- Source text -

Ā Ā Ā Ā Ā Ā Ā Ā Ā  So the head mechanic connected my smooth-running truck to a computer and a minute later discovered I needed a new catalytic converter. The labor charge for this discovery was $189, and the charge for the computer was $25. That was just to find the problem. The new catalytic converter cost $760, plus $4 for two nuts to hold it in place. Labor was $560. Now off hand, that seems a little steep when, by comparison, a rank-amateur thief can crawl under a car, remove a catalytic converter, and get away in 30 seconds. Even worse, I learned that a Ford F-150 has TWO of these $760 converters, meaning I can expect that annoying engine light to flash again in a few months.

- Supplied material -
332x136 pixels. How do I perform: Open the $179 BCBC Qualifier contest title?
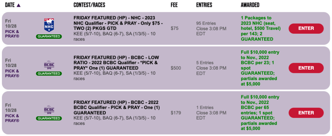[117, 107]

- Tasks to carry out -
A: Read the passage about the truck repair and decide whether each statement agrees with it: (i) the labor charge for finding the problem was $189; (ii) the new catalytic converter cost $560; (iii) a Ford F-150 has two catalytic converters. For each, answer yes or no and quote the words of the passage that decide it.
B: Continue the passage about the truck repair, starting after its last sentence.

- Answers to each task -
A:
(i) Yes: "The labor charge for this discovery was $189"
(ii) No: "The new catalytic converter cost $760"
(iii) Yes: "a Ford F-150 has TWO of these $760 converters"

B:
The mechanic also recommended I get new spark plugs and rear brake pads. I know what you are thinking; didn’t you use to replace those yourself? Well, yes. By the time I was 14, I could replace the spark plugs in our 4-cylinder Ferguson tractor in about 20 minutes. In later years it was an easy job on our cars and Ford pickups. But now, the engine compartment is so full of chips and other paraphernalia that it can take an expert mechanic to even locate the spark plugs. This expertise comes with a price; labor cost was $50. For each plug!

Two brake pads and rotor assemblies cost $420 and labor was $280.

He also replaced the air filter element ($27) with labor only $23. (The air filter must be twice as easy to locate as a spark plug.)

With an oil change and a charge for miscellaneous shop materials the total bill was $3100 plus sales tax. That included $1600 for labor for a day and a half.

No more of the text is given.